I agree there is no particular secret to the way in which the Bitcoin White Paper was produced. The metadata of the documents shows that it was produced in OpenOffice2.4 (see {G/7/17}). It was not produced in LaTeX.

560.

That was common ground between both parties’ experts: see {Q/5/1}. It was a conclusion based on sound foundations. Stroz Friedberg were able to recreate identical sections of the Bitcoin White Paper using OpenOffice 2.4 {Lynch 1 [120] {I/5/35}}. Even leaving aside the “aesthetic” considerations to which reference was made in cross-examination {Day17/10-14}, Mr Rosendahl was able to identify five specific features of the “innards” of the Bitcoin White Paper PDF which showed that it had been created in OpenOffice2.4 and not in LaTeX:

560.1.

The fonts included in the Bitcoin White Paper as subsets have names comprised of 16-letter string, followed by the character ‘+’ and the name of the font {see the first column of Figure 2.1 at {G/7/12}}. If the PDF had been generated using a TeX engine, the 6-letter designations would have been chosen randomly {Rosendahl1 [47] {G/7/16}}. In the Bitcoin White Paper, they are chosen in a predictable manner (e.g. BAAAAA, CAAAAA etc) {Rosendahl1 [47] {G/7/16}}. That is consistent with how fonts are labelled when converting to PDF within OpenOffice {Rosendahl1 [48] {G/7/16}}.

560.2.

All of the fonts included in the Bitcoin White Paper are TrueType fonts. That does not correspond to the output expected of any TeX engine even when TrueType fonts are used by the document.
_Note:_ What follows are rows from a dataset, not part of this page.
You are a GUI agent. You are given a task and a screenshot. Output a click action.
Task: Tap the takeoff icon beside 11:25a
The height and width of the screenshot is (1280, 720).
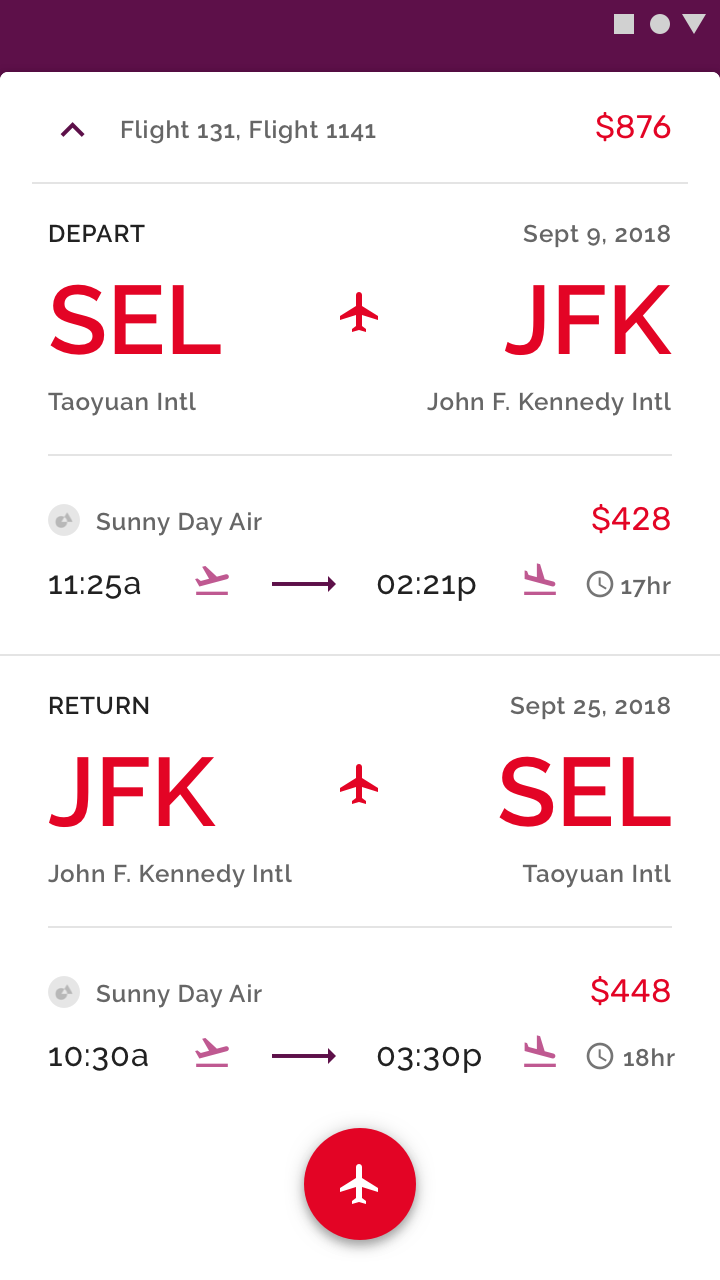(212, 582)
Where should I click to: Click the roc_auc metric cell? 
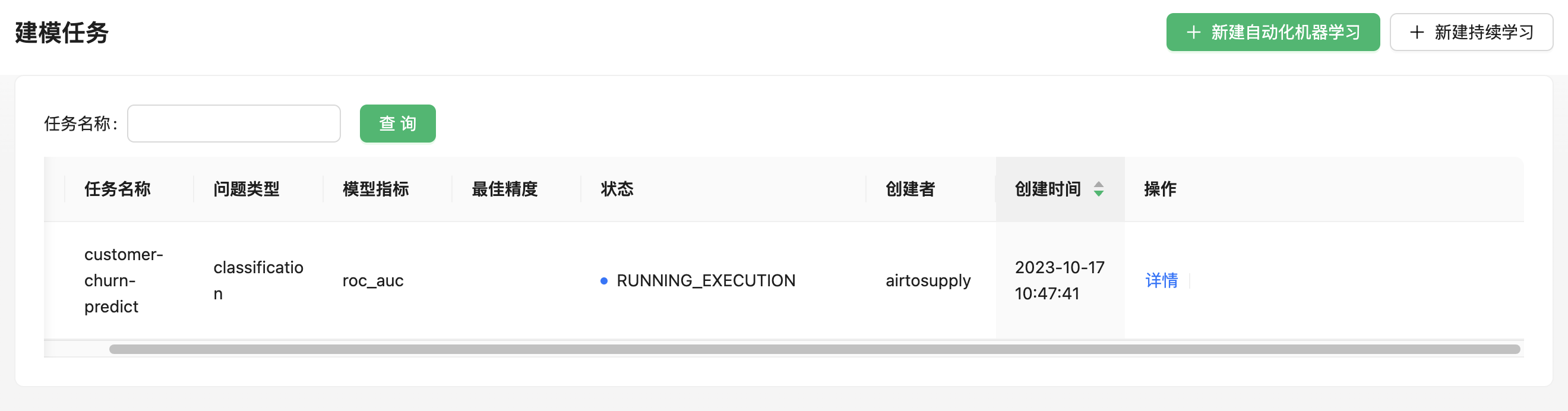[x=372, y=281]
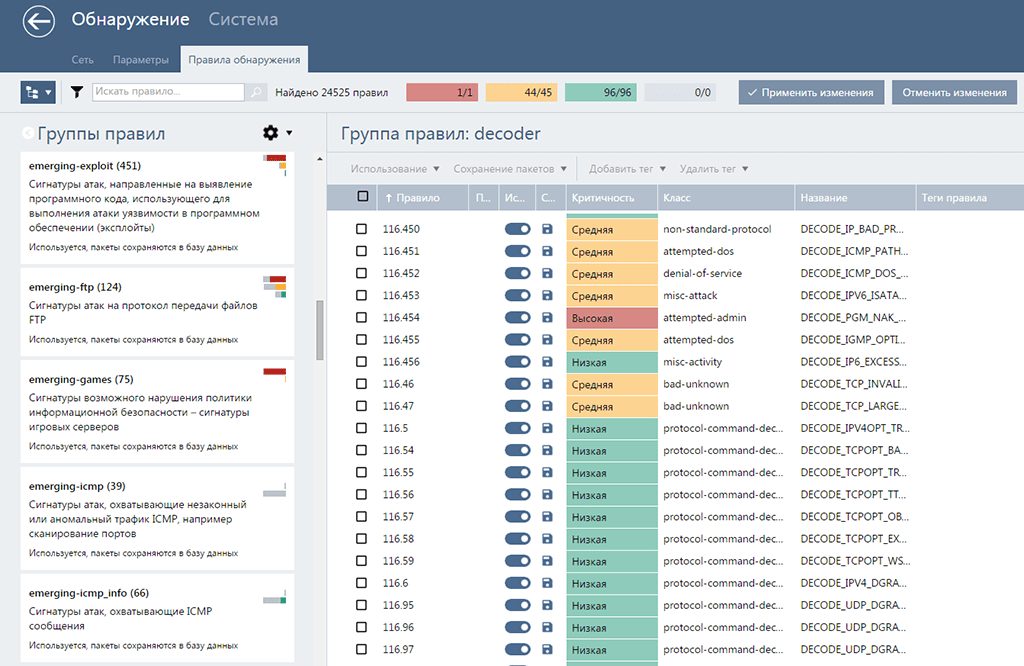
Task: Click the red 1/1 severity counter
Action: tap(443, 92)
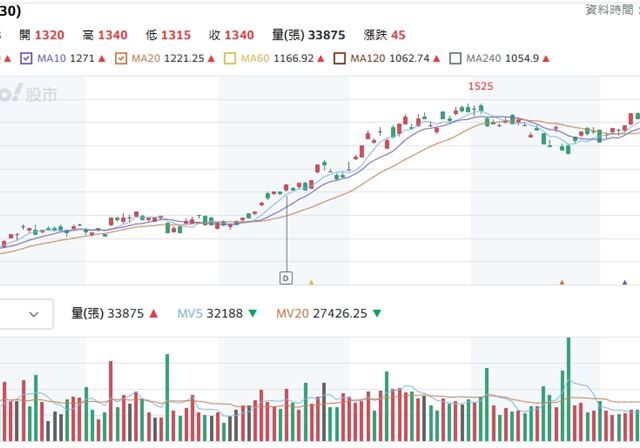Uncheck the MA10 moving average checkbox
Screen dimensions: 640x448
[27, 58]
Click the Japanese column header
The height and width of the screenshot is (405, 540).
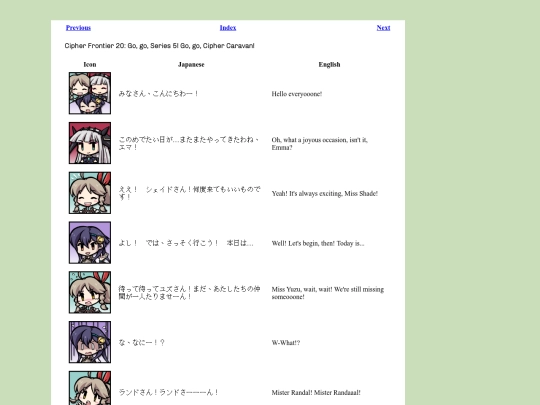[191, 64]
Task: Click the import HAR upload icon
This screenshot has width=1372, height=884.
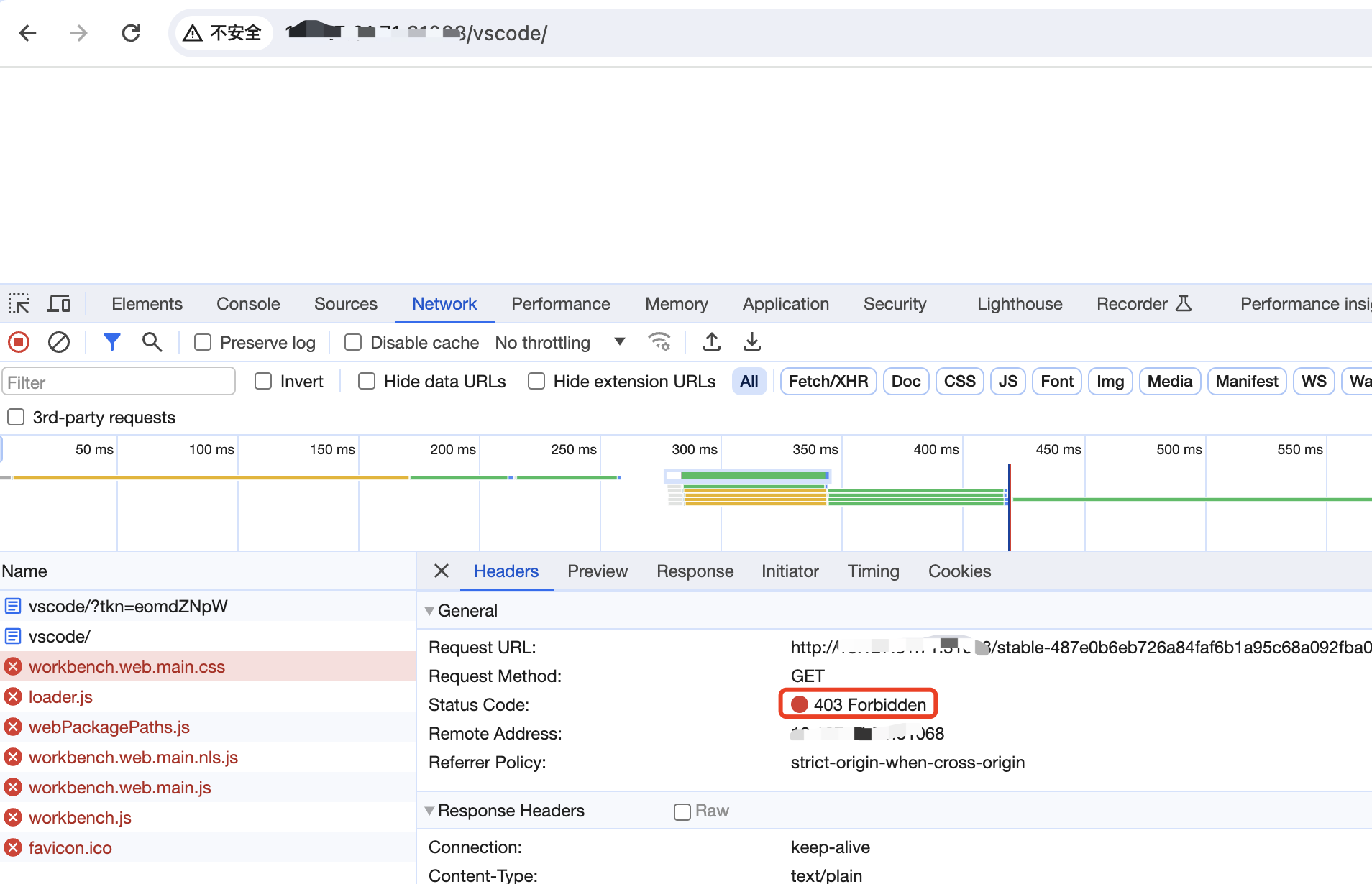Action: click(711, 342)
OpenOffice does, however, embed fonts in that way {Rosendahl1 [49-50] {G/7/17}}.

560.3.

The page content stream of the Bitcoin White Paper involves individual characters being written into the PDF file one-by-one {Rosendahl1 [52-53] {G/7/18} and Figure 2.5 at {G/7/18}}. That is not consistent with the document being created with pdfTeX, in which words are built from printable characters or glue (i.e. spacing to account for kerning inside words) {Rosendahl1 [53-55] {G/7/19} and Figure 2.6 at {G/7/18}}.

560.4.

The trailer of the Bitcoin White Paper contains an element “/DocCheckSum”, which is unique to OpenOffice and is not output by any other PDF producer {Rosendahl1 [60] {G/7/19}}.

560.5.

The header of the Bitcoin White Paper contains binary bytes that correspond to hexadecimal encoding (c3 a4 c3 bc c3 b6 c3 9f) that is only consistent with OpenOffice and software based on it such as libreoffice {Rosendahl1 [62-63] {G/7/22} and Figure 2.12 {G/7/23}}. The coding would be different if a TeX engine had been used {Rosendahl1 [64] and Figure 2.11 {G/7/23}}.

561.

In short, the Bitcoin White Paper was produced by Satoshi Nakamoto in OpenOffice 2.4 and exported as a PDF. In my judgment, Dr Wright’s elaborate attempt to carve an alternative narrative by forging documents in LaTeX mark him as a fraud and his claim in these proceedings as a fraudulent claim.

562.

The documents produced by Dr Wright on 16 February 2024 provided irrefutable evidence of his forgery of the White Paper LaTeX Files ahead of their disclosure to COPA and the Developers.

563.

For completeness, I return to the convoluted submissions made by Counsel for Dr Wright which I set out in [421] above. In light of the above analysis, they can be seen as a forlorn attempt to rescue something from the wreckage of the LaTeX files. I have no hesitation in rejecting all three submissions.